E após encontrar esse significado, que tal um Plano de Ação? Daqueles que colocamos na porta da geladeira para emagrecer ou no computador para fazer um curso. O importante é deixar bem à vista, quase incomodando.

Nada muito complexo. O Plano de Ação deve começar com uma tarefa (um pequeno passo) a ser realizada para alcançar o objetivo, a data de início e término, os possíveis obstáculos e um Plano B (uma outra ação que substitui a anterior para vencer o obstáculo, porém, mantendo a meta). 

Depois, definir outras tarefas, passo a passo, até atingir o objetivo determinado. Simples assim!

Sonhar, pensar, sentir, realizar. Assim concretizamos os desejos, transformando-os em metas.
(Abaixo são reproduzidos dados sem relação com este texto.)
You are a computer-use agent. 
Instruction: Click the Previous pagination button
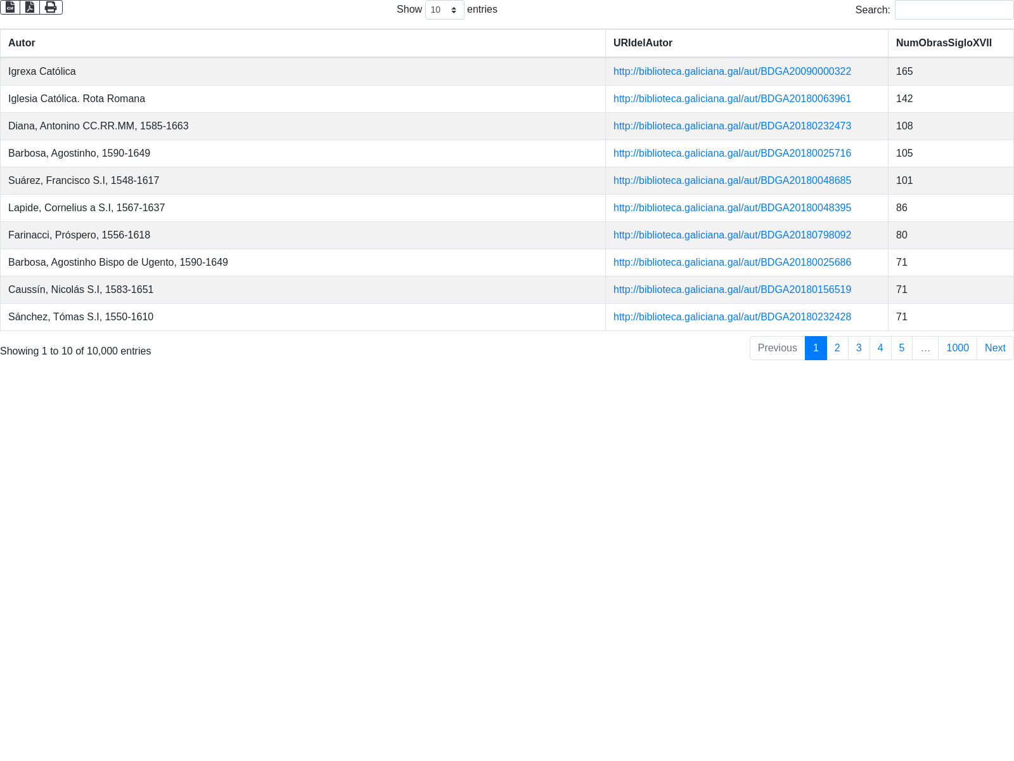777,348
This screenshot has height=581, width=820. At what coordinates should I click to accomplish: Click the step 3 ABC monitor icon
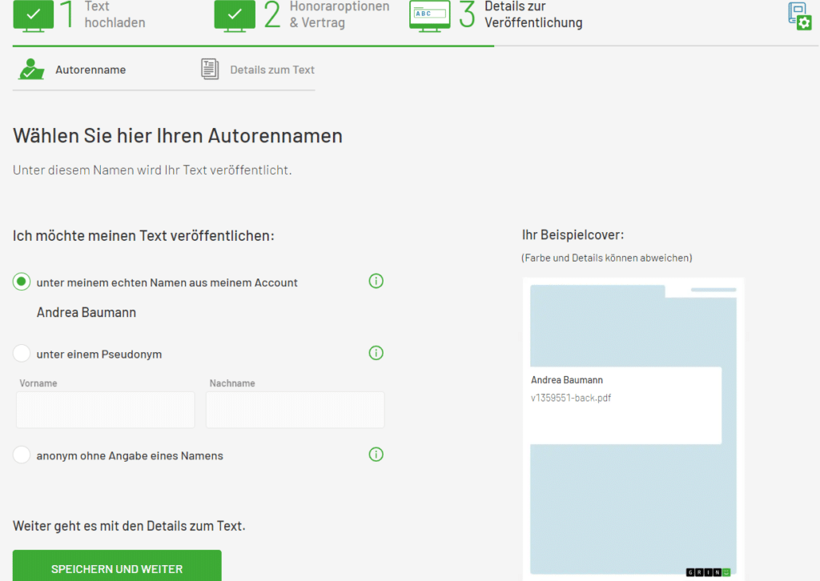(x=429, y=14)
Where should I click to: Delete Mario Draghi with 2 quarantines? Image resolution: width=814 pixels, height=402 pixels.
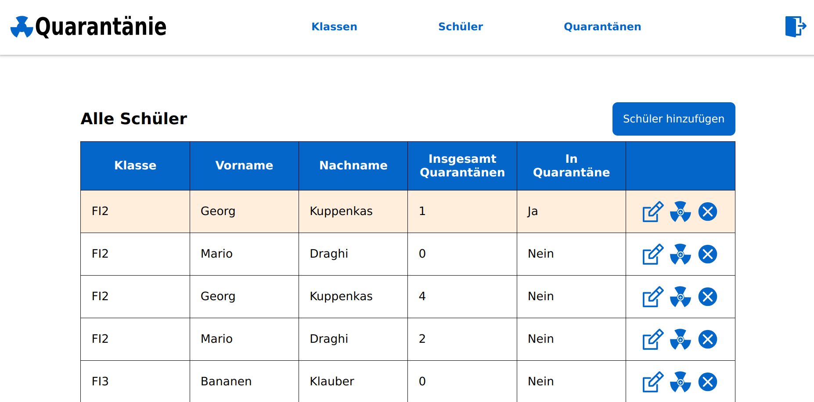coord(707,339)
Mas entre o sentir e o acontecer, uma infinidade de coisas podem impedir sua realização.

Portanto, se não encontrarmos motivação (motivo para a ação), ou seja, algo que realmente tenha significado, e não o transformarmos em meta, objetivo a ser alcançado, será grande a possibilidade desse desejo ser esquecido, deixado de lado.

E para completar o Plano de Ação, após a realização de cada passo, descrever o sentimento, ajuda potencialmente a reforçar o significado da meta.

Ter o desejo, encontrar o que isso significa para a vida, fazer um plano, escrever, dar foco e comandos ao cérebro de maneira que, nossa vontade seja maior que nossa própria natureza.

E por falar em desejo, vamos juntos sonhar e realizar um Plano de Ação pela Paz no Mundo. Qual ação terei para contribuir com um mundo melhor?